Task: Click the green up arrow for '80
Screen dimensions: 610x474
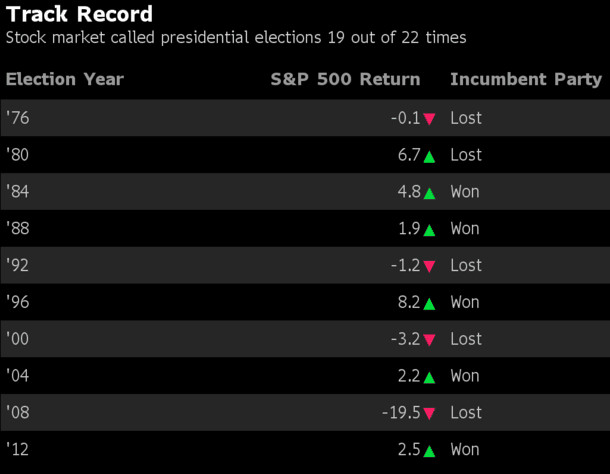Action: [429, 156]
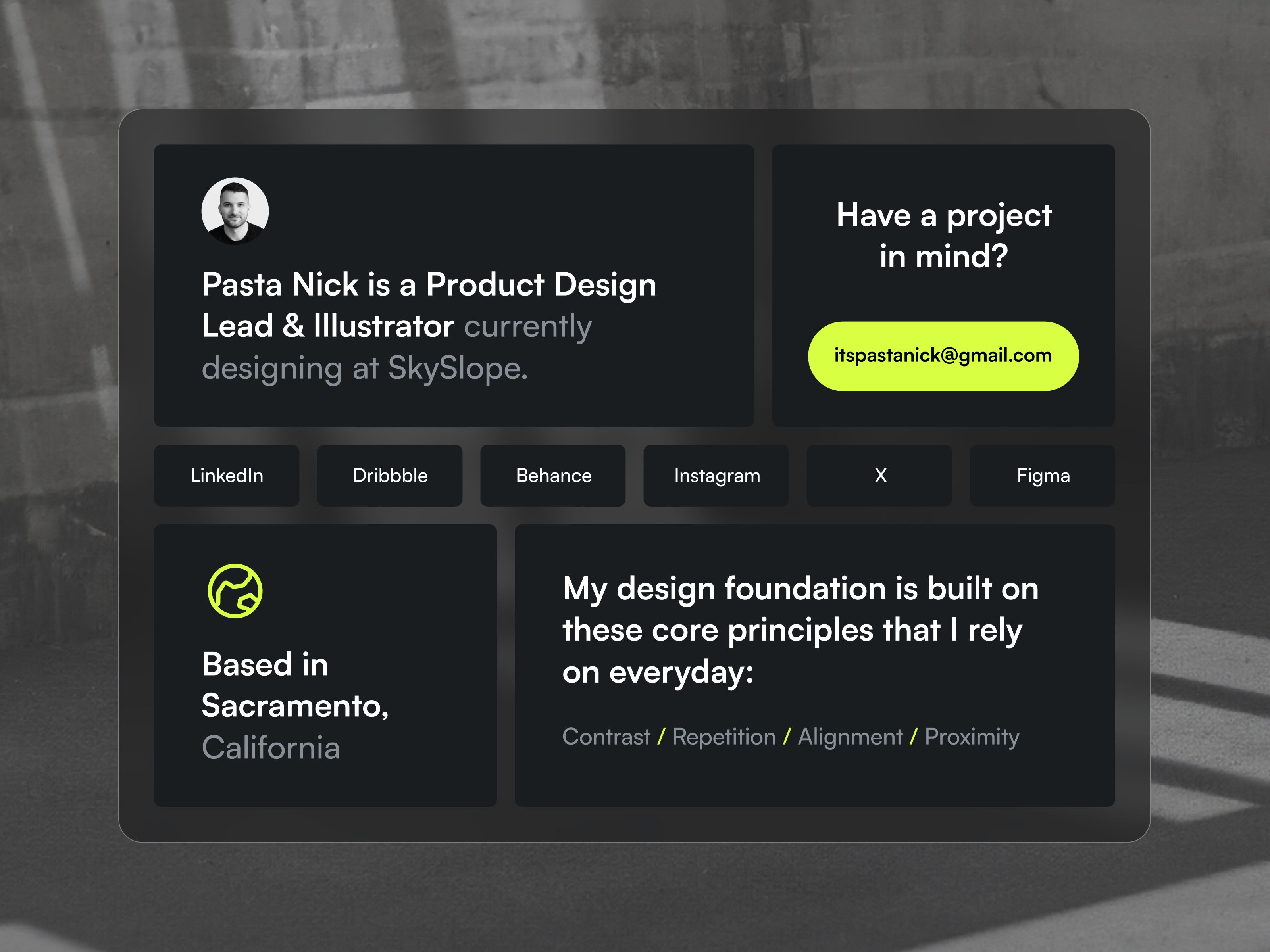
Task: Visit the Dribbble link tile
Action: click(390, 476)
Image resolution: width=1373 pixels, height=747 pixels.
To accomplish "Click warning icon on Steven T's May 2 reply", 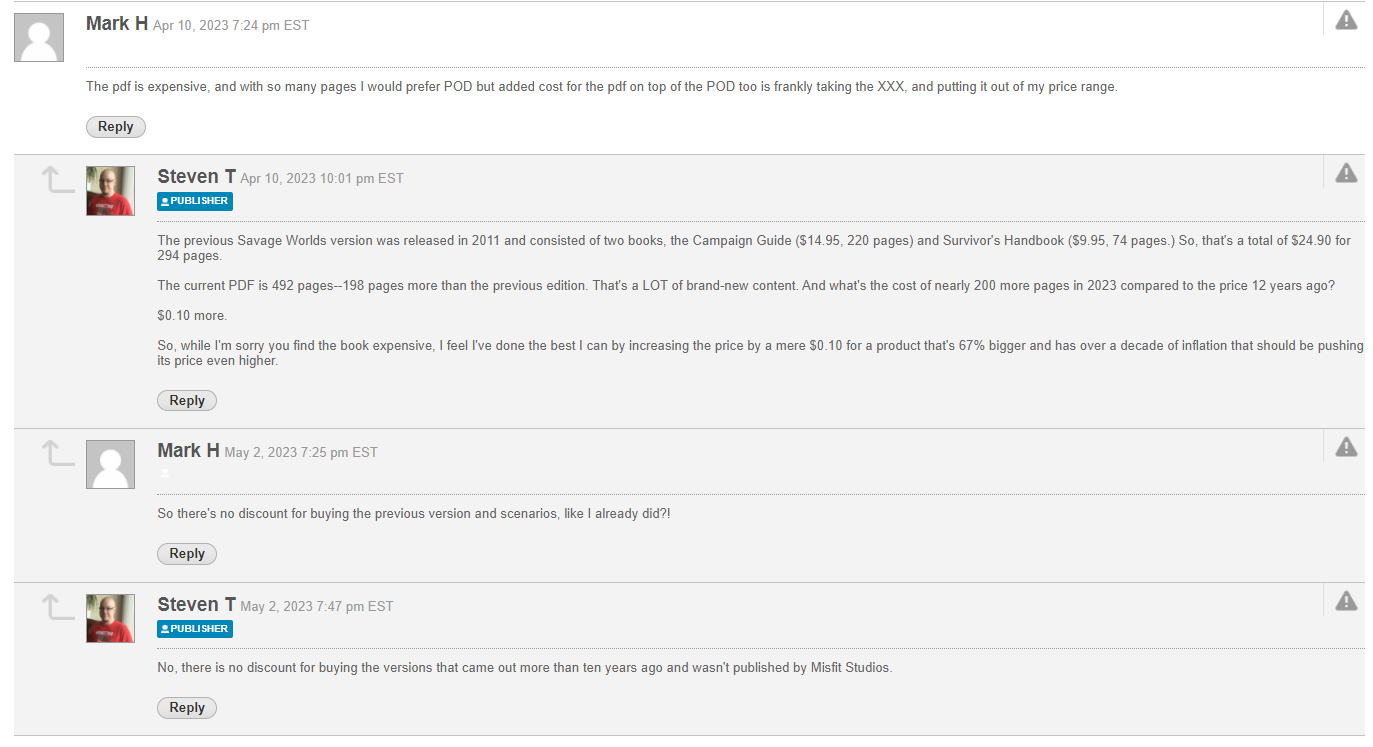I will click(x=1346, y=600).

---

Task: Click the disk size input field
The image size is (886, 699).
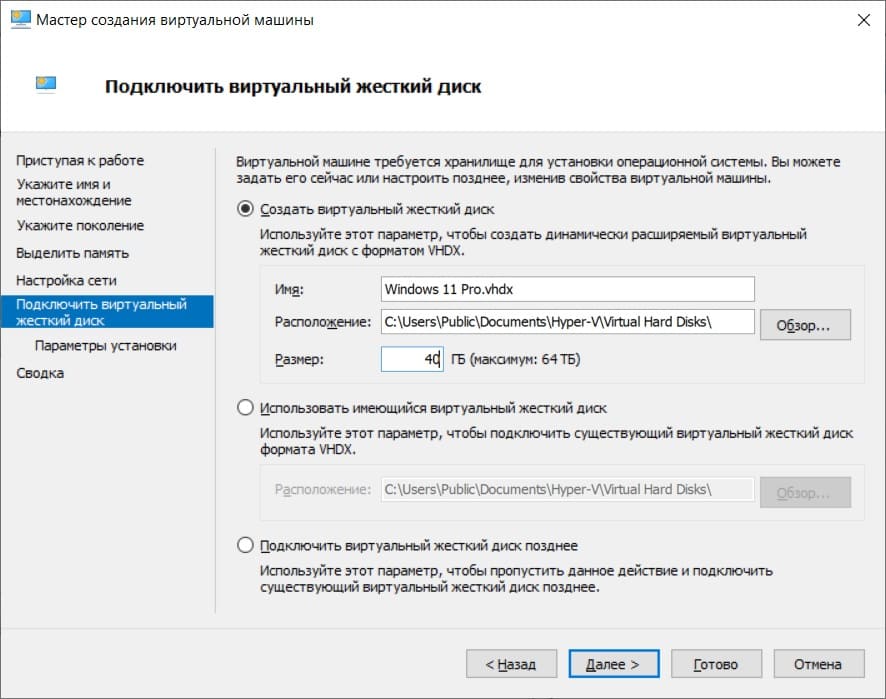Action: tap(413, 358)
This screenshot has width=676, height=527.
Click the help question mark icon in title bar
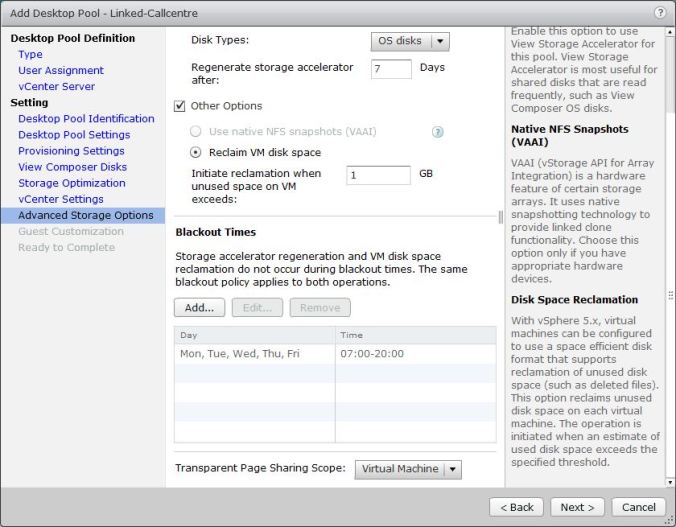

* * *

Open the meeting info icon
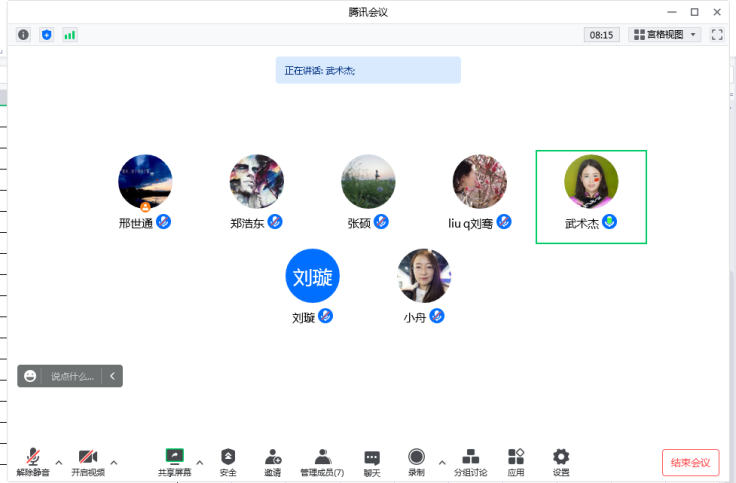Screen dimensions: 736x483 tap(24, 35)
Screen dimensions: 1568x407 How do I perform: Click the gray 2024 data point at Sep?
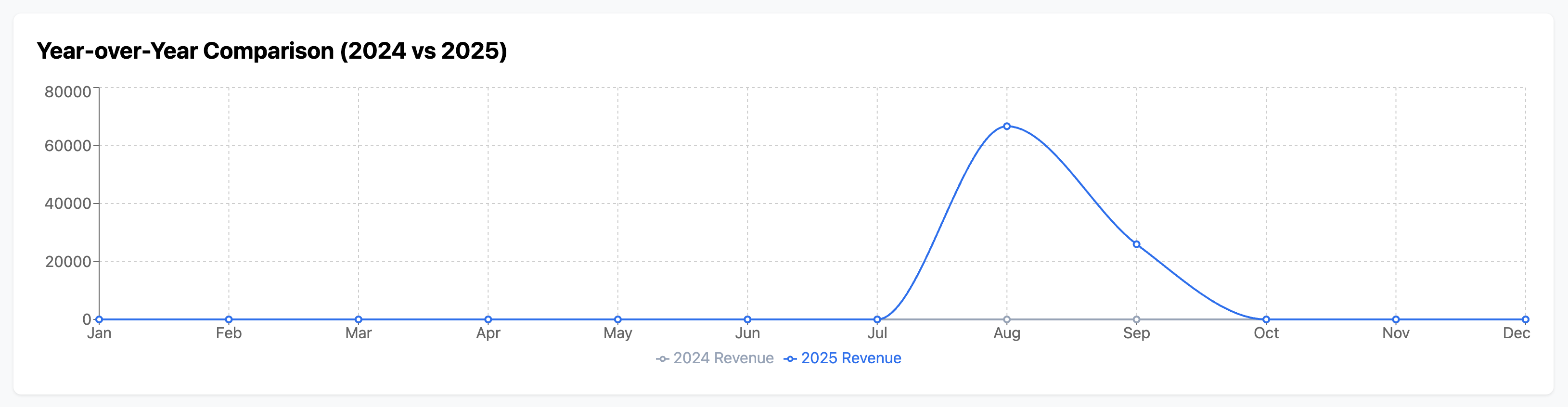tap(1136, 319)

#### Task prompt:
Go through the entries and report every line with the string "height".

#### Task result:
Image resolution: width=1373 pixels, height=747 pixels.
This screenshot has width=676, height=527.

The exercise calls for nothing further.